- EXERCISE 1: In the text about the 2012 Man Booker Prize longlist, write out the passage starting at "The Man Booker" and ending at "Beauman) is 27.".
- EXERCISE 2: Name every author the text about the 2012 Man Booker Prize longlist says is not on the list.

- SELECTED TEXT:
=== Section Start ===
The Man Booker Prize Longlist 2012 has been announced, and it contains a few surprises. Hilary Mantel, Will Self, Michael Frayn and Malaysian author Tan Twan Eng, are on it, but there's no place for Zadie Smith, Martin Amis, or previous winners John Banville or Ian McEwan.

The list contains four debut novels, and only one previous winner, Hilary Mantel, whose book "Bringing up the Bodies" is a sequel to the Booker-winning "Wolf Hall." Small publishers And Other Stories, Salt and Myrmidon are represented, while the big publishing winner is Fourth Estate, with three books on the list. The author Michael Frayn, who has previously been shortlisted for the award, is another notable inclusion.

There are also no Canadian authors on this year's list; nine are British, one is Indian, one is South African and one Malaysian. The oldest (André Brink) is 77 years old, the youngest (Ned Beauman) is 27.
=== Section End ===
- SUPPLIED MATERIAL:
=== Section Start ===
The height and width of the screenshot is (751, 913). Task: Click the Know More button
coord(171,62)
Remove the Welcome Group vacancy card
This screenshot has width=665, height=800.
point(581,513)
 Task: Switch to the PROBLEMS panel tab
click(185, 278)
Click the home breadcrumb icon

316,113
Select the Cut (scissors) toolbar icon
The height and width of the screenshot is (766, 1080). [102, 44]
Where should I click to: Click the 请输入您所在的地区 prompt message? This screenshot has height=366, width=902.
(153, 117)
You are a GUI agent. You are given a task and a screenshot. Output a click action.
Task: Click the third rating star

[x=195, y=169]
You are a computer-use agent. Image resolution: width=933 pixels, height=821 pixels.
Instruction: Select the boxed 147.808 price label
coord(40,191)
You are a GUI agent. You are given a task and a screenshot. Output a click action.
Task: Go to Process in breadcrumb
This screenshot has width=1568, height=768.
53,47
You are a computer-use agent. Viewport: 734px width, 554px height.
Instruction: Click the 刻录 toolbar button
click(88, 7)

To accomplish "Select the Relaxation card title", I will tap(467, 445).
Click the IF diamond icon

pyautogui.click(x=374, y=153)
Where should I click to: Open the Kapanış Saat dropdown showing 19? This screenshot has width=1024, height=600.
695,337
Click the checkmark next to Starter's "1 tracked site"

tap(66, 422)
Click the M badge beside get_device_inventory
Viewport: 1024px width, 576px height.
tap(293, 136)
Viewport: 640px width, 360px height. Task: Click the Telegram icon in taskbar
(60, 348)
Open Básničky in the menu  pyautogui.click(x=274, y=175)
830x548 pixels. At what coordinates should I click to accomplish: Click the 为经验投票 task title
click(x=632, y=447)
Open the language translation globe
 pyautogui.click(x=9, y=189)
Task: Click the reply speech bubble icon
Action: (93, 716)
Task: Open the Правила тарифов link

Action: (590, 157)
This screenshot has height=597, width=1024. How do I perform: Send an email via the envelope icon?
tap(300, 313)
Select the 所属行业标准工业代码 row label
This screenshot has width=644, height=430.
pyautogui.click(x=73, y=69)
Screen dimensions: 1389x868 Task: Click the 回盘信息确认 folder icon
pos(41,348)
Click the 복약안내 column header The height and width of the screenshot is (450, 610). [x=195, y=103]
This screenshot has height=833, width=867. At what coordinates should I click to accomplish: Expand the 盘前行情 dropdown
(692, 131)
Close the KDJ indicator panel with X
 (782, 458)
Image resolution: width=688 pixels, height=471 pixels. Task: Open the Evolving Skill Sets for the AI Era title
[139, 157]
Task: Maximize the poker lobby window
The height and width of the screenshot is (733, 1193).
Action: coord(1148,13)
=== Section End ===
- RESULT 1:
The Man Booker Prize Longlist 2012 has been announced, and it contains a few surprises. Hilary Mantel, Will Self, Michael Frayn and Malaysian author Tan Twan Eng, are on it, but there's no place for Zadie Smith, Martin Amis, or previous winners John Banville or Ian McEwan.

The list contains four debut novels, and only one previous winner, Hilary Mantel, whose book "Bringing up the Bodies" is a sequel to the Booker-winning "Wolf Hall." Small publishers And Other Stories, Salt and Myrmidon are represented, while the big publishing winner is Fourth Estate, with three books on the list. The author Michael Frayn, who has previously been shortlisted for the award, is another notable inclusion.

There are also no Canadian authors on this year's list; nine are British, one is Indian, one is South African and one Malaysian. The oldest (André Brink) is 77 years old, the youngest (Ned Beauman) is 27.

- RESULT 2:
- Zadie Smith
- Martin Amis
- John Banville
- Ian McEwan